The School of Medicine has launched the new Center for Statistical Genetics and Genomics. The center, led by Andrew Allen, PhD, professor of Biostatistics and Bioinformatics, will bring together quantitatively-oriented scientists from various disciplines on the Duke campus to address the computational and statistical challenges associated with efforts to use genomics to improve patient care.
“This center, under Dr. Allen’s leadership, will help establish Duke as a leading center of genomic-focused statistical and computational methods development,” said Nancy C. Andrews, MD, PhD, Dean, Duke University School of Medicine. Dr. Liz DeLong, Chair of the Department of Biostatistics and Bioinformatics added, “The creation of this Center is a timely expansion of the emphasis on genetics and genomics at Duke. In partnership with the Duke Center for Genomic and Computational Biology and the Duke Center for Personalized and Precision Medicine, this Center completes a comprehensive and powerful initiative toward advancing science in this area. There is no better person to lead the Center than Andrew, who has the methodological stature and the collaborative personality to bring researchers together to attack the many statistical and computational challenges that are currently preventing us from realizing the promise genetics and genomics holds for medical care.”
Under Dr. Allen’s leadership, the center will bring together quantitative talent in working groups focusing on key problems in genomic medicine. These working groups will include scientists from various disciplines (Math, Biostatistics, Statistics, Engineering, etc.). The presence of these diverse skill sets and perspectives will create a rich educational and research environment. The center will involve trainees from various educational programs in a common laboratory environment where they will work together in teams to solve problems.
“Sophisticated computational and statistical methods are required to advance our knowledge of disease biology as well as to identify important, treatment-relevant features of individual patient genomes.

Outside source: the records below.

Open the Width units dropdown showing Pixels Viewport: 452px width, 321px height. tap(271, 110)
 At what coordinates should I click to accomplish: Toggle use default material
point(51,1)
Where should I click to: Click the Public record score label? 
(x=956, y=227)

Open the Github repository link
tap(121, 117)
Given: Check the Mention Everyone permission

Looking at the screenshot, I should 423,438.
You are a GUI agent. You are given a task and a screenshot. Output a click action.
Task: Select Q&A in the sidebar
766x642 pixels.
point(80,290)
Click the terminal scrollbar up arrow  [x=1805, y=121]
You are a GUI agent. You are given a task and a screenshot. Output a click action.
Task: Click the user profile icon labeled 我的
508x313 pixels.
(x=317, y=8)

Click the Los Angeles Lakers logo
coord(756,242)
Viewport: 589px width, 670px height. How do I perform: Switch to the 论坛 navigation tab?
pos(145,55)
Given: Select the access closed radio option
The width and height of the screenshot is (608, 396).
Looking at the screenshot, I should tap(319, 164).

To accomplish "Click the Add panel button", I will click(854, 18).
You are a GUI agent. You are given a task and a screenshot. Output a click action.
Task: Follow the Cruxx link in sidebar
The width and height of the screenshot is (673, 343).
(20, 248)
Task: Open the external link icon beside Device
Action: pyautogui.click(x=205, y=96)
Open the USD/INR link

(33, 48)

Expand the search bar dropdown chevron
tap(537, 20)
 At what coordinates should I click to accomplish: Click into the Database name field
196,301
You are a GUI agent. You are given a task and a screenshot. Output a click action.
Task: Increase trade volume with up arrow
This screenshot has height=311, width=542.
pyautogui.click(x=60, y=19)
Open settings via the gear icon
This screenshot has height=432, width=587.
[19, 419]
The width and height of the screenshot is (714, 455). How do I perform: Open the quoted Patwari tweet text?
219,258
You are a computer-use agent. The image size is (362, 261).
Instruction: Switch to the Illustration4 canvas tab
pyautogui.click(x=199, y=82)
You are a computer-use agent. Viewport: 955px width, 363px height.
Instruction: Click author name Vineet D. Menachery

It is essential that, as an institution, Duke not only be a sophisticated user of these techniques and create an infrastructure for their principled use, but that Duke becomes a leader in this field and push the development of computational and statistical approaches that respond to existing or emerging challenges,” said Dr. Allen.
“This mixing of various perspectives and backgrounds will help break down traditional barriers between disciplines and will form a potent model for the development of future quantitative genomic scientists,” said Dr. Allen.